→ Exercise: Copy the following entries word for word, omitting the pictures.

━━━ Records

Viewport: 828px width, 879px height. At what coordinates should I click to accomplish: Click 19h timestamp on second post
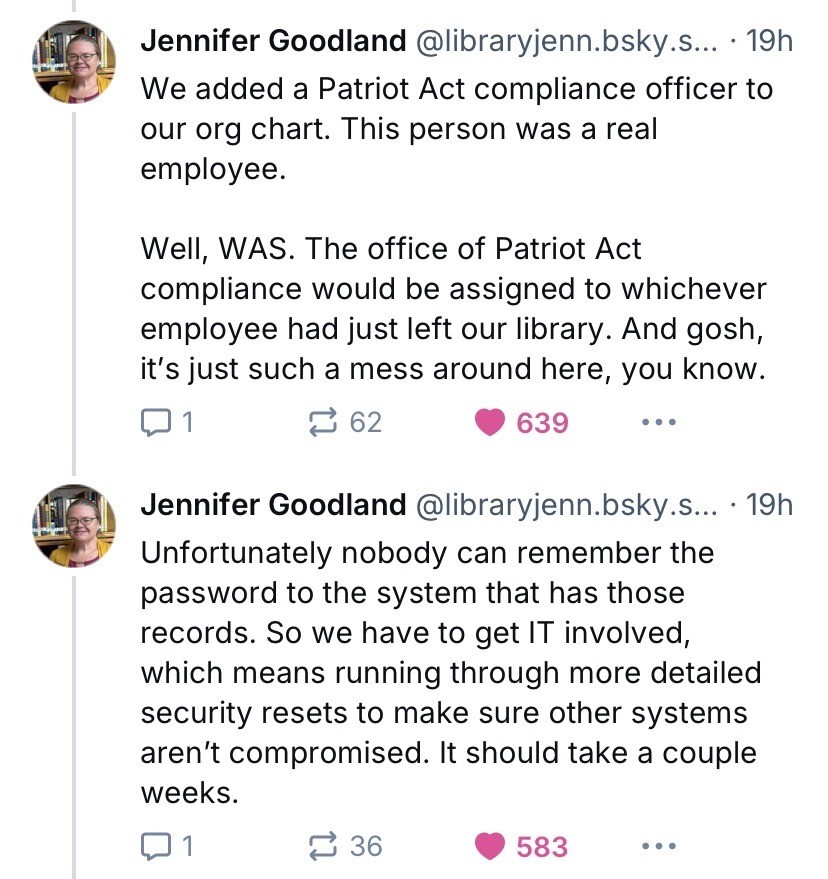point(769,505)
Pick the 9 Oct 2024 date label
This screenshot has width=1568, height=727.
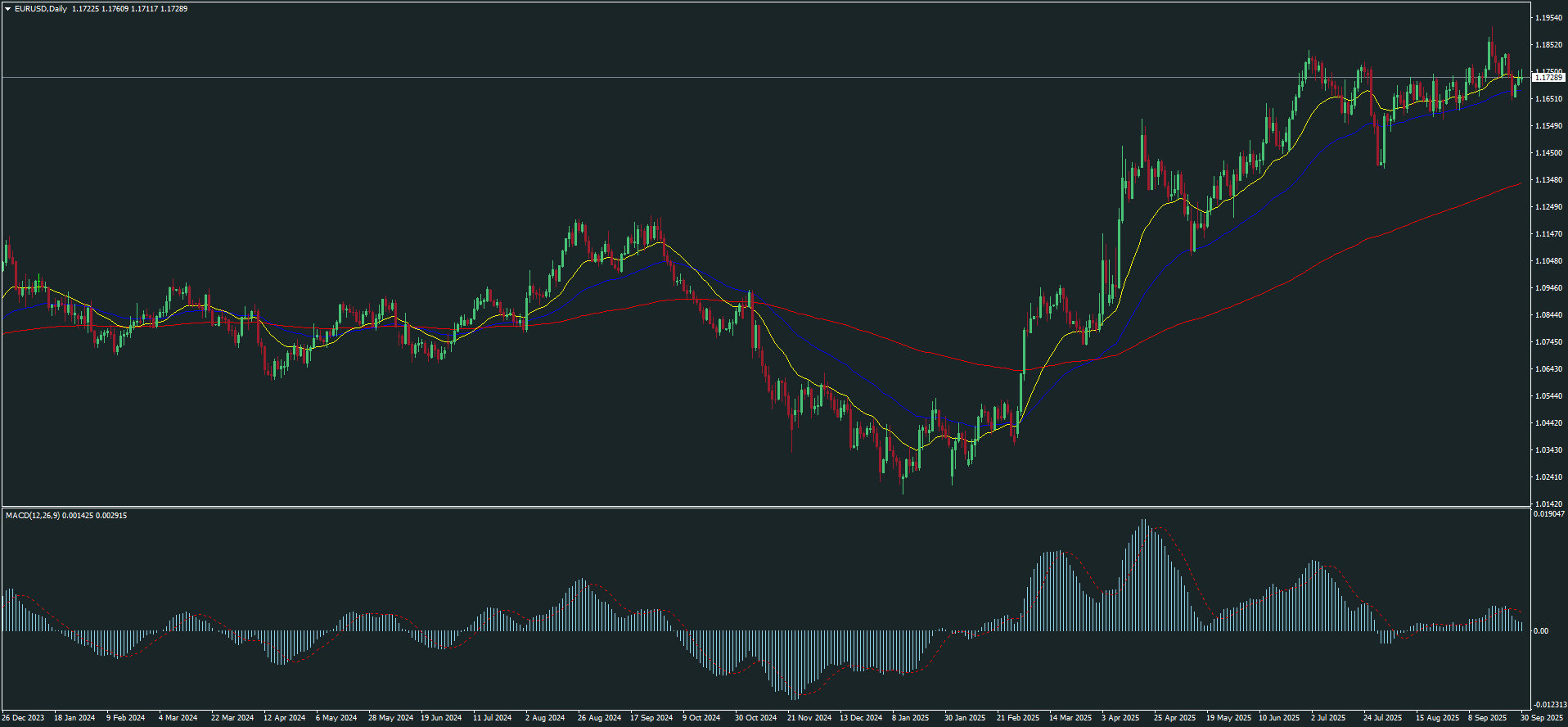point(701,718)
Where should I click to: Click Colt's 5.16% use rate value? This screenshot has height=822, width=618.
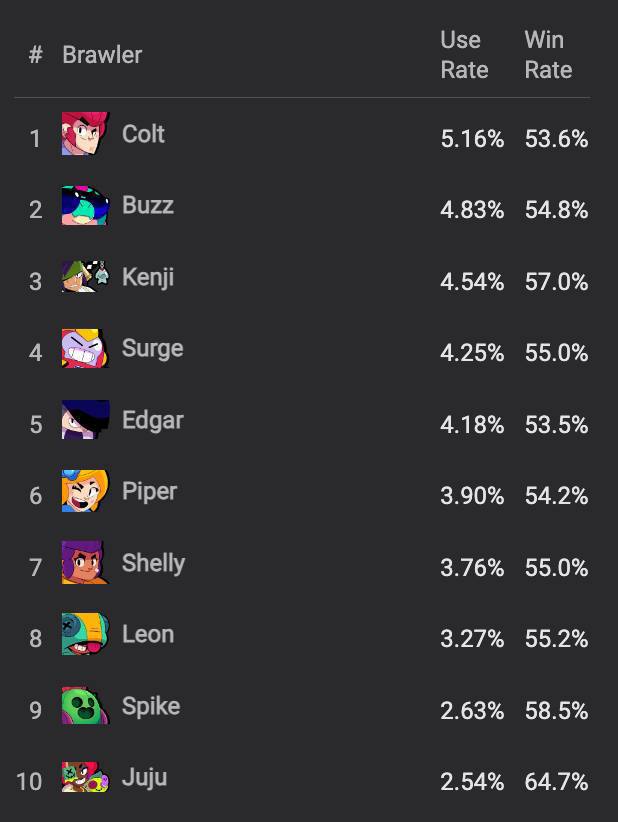(472, 139)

━━━━━━

→ Solved problem:
Viewport: 828px width, 879px height. At what coordinates should I click to accomplish: Click 19h timestamp on second post
point(769,505)
Pick the 9 Oct 2024 date label
This screenshot has width=1568, height=727.
point(701,718)
Where should I click to: Click Colt's 5.16% use rate value? This screenshot has height=822, width=618.
(472, 139)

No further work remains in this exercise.